__Work order__. Please repeat all of the records, keeping every word unchanged.

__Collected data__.
----

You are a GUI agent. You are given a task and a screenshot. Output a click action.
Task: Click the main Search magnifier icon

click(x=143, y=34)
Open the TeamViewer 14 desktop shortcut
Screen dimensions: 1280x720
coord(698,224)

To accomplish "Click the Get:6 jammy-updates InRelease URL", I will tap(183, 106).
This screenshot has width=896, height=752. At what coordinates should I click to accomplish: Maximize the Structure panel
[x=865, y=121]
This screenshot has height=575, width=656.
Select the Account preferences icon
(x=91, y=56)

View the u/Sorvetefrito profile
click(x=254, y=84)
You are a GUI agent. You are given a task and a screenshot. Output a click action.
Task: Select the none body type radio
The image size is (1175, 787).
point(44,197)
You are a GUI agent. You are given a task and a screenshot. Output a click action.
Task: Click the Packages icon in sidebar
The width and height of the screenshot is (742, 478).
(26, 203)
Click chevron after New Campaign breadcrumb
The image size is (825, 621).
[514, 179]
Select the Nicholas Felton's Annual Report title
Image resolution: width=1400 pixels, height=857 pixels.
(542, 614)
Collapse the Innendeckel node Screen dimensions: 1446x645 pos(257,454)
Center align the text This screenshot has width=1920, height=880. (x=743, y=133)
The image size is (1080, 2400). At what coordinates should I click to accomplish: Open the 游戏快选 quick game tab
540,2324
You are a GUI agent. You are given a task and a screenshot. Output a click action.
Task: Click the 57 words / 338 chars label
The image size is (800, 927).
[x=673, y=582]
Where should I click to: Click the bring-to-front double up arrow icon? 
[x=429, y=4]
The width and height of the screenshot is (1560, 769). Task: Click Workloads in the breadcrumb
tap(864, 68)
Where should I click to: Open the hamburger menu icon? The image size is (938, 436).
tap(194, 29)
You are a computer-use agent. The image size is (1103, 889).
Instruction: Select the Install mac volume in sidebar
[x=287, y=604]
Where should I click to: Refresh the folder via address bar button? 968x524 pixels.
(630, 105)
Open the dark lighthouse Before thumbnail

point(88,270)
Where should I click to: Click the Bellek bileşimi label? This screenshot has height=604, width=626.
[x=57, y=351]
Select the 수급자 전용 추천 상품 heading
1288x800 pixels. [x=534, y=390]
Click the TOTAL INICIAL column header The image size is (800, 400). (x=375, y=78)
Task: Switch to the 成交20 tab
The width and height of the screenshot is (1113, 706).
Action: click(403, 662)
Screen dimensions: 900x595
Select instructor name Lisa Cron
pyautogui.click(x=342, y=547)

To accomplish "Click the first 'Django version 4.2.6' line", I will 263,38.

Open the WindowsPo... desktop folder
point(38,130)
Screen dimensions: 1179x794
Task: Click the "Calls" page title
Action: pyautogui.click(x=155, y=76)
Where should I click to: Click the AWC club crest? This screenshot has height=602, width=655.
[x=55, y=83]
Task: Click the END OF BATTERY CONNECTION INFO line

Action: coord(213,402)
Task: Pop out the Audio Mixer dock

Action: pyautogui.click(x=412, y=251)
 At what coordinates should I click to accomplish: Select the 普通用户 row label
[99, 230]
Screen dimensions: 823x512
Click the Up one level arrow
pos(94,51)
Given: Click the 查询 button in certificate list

----

__Output below__.
You are a GUI agent. You are given a task and a screenshot. Output a click action.
Task: Click the main Search magnifier icon

click(x=143, y=34)
Open the TeamViewer 14 desktop shortcut
Screen dimensions: 1280x720
coord(698,224)

To accomplish "Click the Get:6 jammy-updates InRelease URL", I will tap(183, 106).
This screenshot has width=896, height=752. At what coordinates should I click to accomplish: Maximize the Structure panel
[x=865, y=121]
This screenshot has height=575, width=656.
Select the Account preferences icon
(x=91, y=56)

View the u/Sorvetefrito profile
click(x=254, y=84)
You are a GUI agent. You are given a task and a screenshot. Output a click action.
Task: Select the none body type radio
The image size is (1175, 787).
point(44,197)
You are a GUI agent. You are given a task and a screenshot. Output a click action.
Task: Click the Packages icon in sidebar
The width and height of the screenshot is (742, 478).
(26, 203)
Click chevron after New Campaign breadcrumb
The image size is (825, 621).
[514, 179]
Select the Nicholas Felton's Annual Report title
Image resolution: width=1400 pixels, height=857 pixels.
(542, 614)
Collapse the Innendeckel node Screen dimensions: 1446x645 pos(257,454)
Center align the text This screenshot has width=1920, height=880. (x=743, y=133)
The image size is (1080, 2400). At what coordinates should I click to accomplish: Open the 游戏快选 quick game tab
540,2324
You are a GUI agent. You are given a task and a screenshot. Output a click action.
Task: Click the 57 words / 338 chars label
The image size is (800, 927).
[x=673, y=582]
Where should I click to: Click the bring-to-front double up arrow icon? 
[x=429, y=4]
The width and height of the screenshot is (1560, 769). Task: Click Workloads in the breadcrumb
tap(864, 68)
Where should I click to: Open the hamburger menu icon? The image size is (938, 436).
tap(194, 29)
You are a computer-use agent. The image size is (1103, 889).
Instruction: Select the Install mac volume in sidebar
[x=287, y=604]
Where should I click to: Refresh the folder via address bar button? 968x524 pixels.
(630, 105)
Open the dark lighthouse Before thumbnail

point(88,270)
Where should I click to: Click the Bellek bileşimi label? This screenshot has height=604, width=626.
[x=57, y=351]
Select the 수급자 전용 추천 상품 heading
1288x800 pixels. [x=534, y=390]
Click the TOTAL INICIAL column header The image size is (800, 400). (x=375, y=78)
Task: Switch to the 成交20 tab
The width and height of the screenshot is (1113, 706).
Action: click(403, 662)
Screen dimensions: 900x595
Select instructor name Lisa Cron
pyautogui.click(x=342, y=547)

To accomplish "Click the first 'Django version 4.2.6' line", I will 263,38.

Open the WindowsPo... desktop folder
point(38,130)
Screen dimensions: 1179x794
Task: Click the "Calls" page title
Action: pyautogui.click(x=155, y=76)
Where should I click to: Click the AWC club crest? This screenshot has height=602, width=655.
[x=55, y=83]
Task: Click the END OF BATTERY CONNECTION INFO line

Action: coord(213,402)
Task: Pop out the Audio Mixer dock

Action: pyautogui.click(x=412, y=251)
 At what coordinates should I click to accomplish: Select the 普通用户 row label
[99, 230]
Screen dimensions: 823x512
Click the Up one level arrow
pos(94,51)
Given: Click the 查询 button in certificate list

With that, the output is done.